Background: Tuberculosis (TB) is the most common AIDS presenting illness and frequent cause of death in people living with HIV. Integration of HIV and TB care is therefore imperative. While TB care is decentralized and nurse-focussed, most antiretroviral treatment (ART) clinics are centralized and physician-based. Task shifting for integrated TB/HIV care could facilitate ART access for TB patients. We initiated and evaluated a comprehensive HIV care and treatment program implemented by nurses at primary health care clinics, and compared nurses' decision making to that of physicians.
Methods: ART eligibility algorithms and regimen selection tools were developed. TB nurses were trained in HIV care, including clinical staging, opportunistic infections, and basics of ART. HIV co-infected TB patients were recruited at 5 clinics in Kinshasa, DRC. ART initiation decisions were made by nurses and ART-certified physicians on the same day, each blinded to the other's decision. Physicians visited the clinics once a week and were available by phone for advice.
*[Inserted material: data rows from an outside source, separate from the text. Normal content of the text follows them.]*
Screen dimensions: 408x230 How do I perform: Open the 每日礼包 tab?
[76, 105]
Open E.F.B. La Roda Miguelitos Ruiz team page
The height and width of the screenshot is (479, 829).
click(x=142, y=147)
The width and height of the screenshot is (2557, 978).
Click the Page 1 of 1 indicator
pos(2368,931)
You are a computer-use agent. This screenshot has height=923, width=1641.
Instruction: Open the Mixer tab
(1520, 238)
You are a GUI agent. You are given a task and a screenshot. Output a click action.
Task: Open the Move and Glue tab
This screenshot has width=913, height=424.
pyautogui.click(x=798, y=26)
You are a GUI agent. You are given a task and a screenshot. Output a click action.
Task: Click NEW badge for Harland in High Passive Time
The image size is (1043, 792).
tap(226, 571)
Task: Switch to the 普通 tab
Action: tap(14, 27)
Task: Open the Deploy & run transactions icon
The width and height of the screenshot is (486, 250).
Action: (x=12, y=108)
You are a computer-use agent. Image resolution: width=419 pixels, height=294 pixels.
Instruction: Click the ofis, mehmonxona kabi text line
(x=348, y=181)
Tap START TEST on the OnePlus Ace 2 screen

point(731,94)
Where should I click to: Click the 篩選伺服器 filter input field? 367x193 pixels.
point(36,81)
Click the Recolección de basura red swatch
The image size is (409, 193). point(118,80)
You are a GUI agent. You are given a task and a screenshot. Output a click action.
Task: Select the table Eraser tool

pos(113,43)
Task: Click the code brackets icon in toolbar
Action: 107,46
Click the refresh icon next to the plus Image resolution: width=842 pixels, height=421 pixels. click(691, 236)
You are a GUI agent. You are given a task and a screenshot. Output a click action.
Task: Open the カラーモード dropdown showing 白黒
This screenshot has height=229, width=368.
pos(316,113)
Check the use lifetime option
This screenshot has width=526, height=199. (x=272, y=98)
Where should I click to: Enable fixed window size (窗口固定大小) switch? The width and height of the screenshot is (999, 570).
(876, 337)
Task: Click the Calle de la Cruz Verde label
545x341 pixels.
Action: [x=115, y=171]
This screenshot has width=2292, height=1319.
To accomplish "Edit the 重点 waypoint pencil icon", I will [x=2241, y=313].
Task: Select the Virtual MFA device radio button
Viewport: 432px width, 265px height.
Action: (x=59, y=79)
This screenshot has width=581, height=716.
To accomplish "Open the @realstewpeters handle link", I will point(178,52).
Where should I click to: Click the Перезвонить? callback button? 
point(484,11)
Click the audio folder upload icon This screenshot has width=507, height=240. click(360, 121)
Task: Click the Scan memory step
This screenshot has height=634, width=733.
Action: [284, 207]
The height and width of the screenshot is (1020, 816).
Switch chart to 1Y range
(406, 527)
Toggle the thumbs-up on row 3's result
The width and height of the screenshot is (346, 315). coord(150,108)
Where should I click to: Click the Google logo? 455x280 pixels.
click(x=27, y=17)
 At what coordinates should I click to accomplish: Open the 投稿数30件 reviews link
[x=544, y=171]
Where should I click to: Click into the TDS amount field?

Results: Among 229 TB patients, 185 (80.8%) were ART eligible, 44 (23.8%) according to clinical staging (extrapulmonary TB or other stage IV) and 141 (76.2%) because of CD4 count below 350. ART initiation decisions and regimen selections by nurses and physicians were available for 171 (95%) and 168 (93.3%) patients, respectively. Agreement on ART initiation was 94.7%. Physicians disagreed with the nurse's decision to start in 9 cases, mainly because of the presence of other opportunistic infections. Agreement on ART regimen was 92.9%. Physicians preferred AZT to d4T in 8 patients, and NVP to EFZ in 4 patients.
Conclusions: In this ongoing evaluation, nurses' decision making was comparable to that of certified physicians. A nurse-centered, primary health care based ART program for patients with TB in a resource-limited setting could be an effective model for scale-up of HIV services for TB patients.